The bill became law on Wednesday, squeaking through parliament just before the summer break.

“Ken Matthews’ interim report recommended a suite of reforms to improve the administration of water compliance and enforcement in NSW, and the passing of today’s Bill delivers on a major component of those recommendations,” Mr Blair said.

“Our timely and transparent response to these issues is a first step towards a more robust management framework for all water users into the future.

 “It’s been a confronting period for water administration in this State but we have wasted no time in making sure we address every recommendation.”

But Labor water spokesman Chris Minns said government had shied away from the Matthews review and had rejected all non-government amendments.

“Niall Blair approaches this legislation like everything else: ‘Just trust us’,” he said.

“No one would suggest we’re tabling radical alternatives. These mirror the recommendations of Ken Matthews almost exactly.”

He wanted a public register of breaches, a parliamentary oversight committee similar to those in place for health and police, as well as requirements for indigenous cultural background and natural resources experience on the new agency’s panel.

Greens water spokesman Jeremy Buckingham wanted full disclosure of the bureaucracy watchdog’s advice to government.

He said Mr Blair’s reforms did not require independent appointment of experts to the expert panel, but allowed for ministerial appointments. 

“Government has been repeatedly warned that water compliance and enforcement is rotten, yet has turned a blind eye and deliberately hid previous Ombudsman reports from the public.

“The bill leaves responsibility with the Minister and the Department of Primary Industries, thus failing to deal with the conflict of interest identified by Ken Matthews and the Ombudsman.”

Irrigators caught in flood of bad press

IT TOOK a public scandal over alleged water theft, and now a scathing report from the NSW Ombudsman on the state of “disarray” in water management.

But finally there is an end in sight for the game of musical chairs that delivered constant change to the state’s many and varied water agencies.

Irrigating farmers want to get on with their jobs instead of copping increased scrutiny and speculation spurred by the alleged actions of a few people, while government grapples with reform to rebuild public trust.

Irrigating farmers want to get on with their jobs instead of copping increased scrutiny and speculation spurred by the alleged actions of a few people, while government grapples with reform to rebuild public trust.

Regional Water Minister Niall Blair has acted swiftly, referring the allegations to the Independent Commission Against Corruption, instructed Water NSW to address allegations and ordered the independent Matthews Review, which is due to make its final report by November 30.

Yet, as the political storm plays out, producers just want an appropriate solution so everybody can move on.

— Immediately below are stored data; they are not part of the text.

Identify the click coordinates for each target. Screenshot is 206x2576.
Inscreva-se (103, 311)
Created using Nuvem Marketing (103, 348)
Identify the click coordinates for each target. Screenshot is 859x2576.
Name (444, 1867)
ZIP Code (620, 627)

David Dissegna, “Westlands”, near Griffith, grows stone fruit, olives, rice and sheep.

“Look, I pay all my bills and they’re very expensive and anyone who steals water, that’s a matter for the law, it’s like stealing money, because that’s what it is,” he said.

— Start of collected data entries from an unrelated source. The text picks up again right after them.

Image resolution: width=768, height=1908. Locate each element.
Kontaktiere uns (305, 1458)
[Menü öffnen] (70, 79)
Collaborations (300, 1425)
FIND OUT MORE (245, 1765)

At Wee Waa, David Phelps, of Havana Farming, "Myola", who irrigates cotton and chickpeas  said the Four Corners program on water use in the Murray Darling has tainted all irrigators – “the overwhelming majority of whom aren't doing anything wrong”.

“The program inferred that cutbacks by the Murray Darling Commission created an advantage for irrigators who were able to sell properties they couldn't sell before. 

“In fact no one knew the value of those properties until the commission announced cut backs and delivered a known value.”

Narromine irrigator, Jodi Browning, Narramine Station, said their system was well regulated and accounting was done quarterly.

“I don’t know, by comparison, how it could go on up there for so long without someone twigging and picking the problem up, if the allegations are correct,” she said.

“It is disappointing that the whole industry had been dragged into this matter. We have been bunched into one group that is seen to be bad, and this is disappointing, as I know we are doing the right thing.”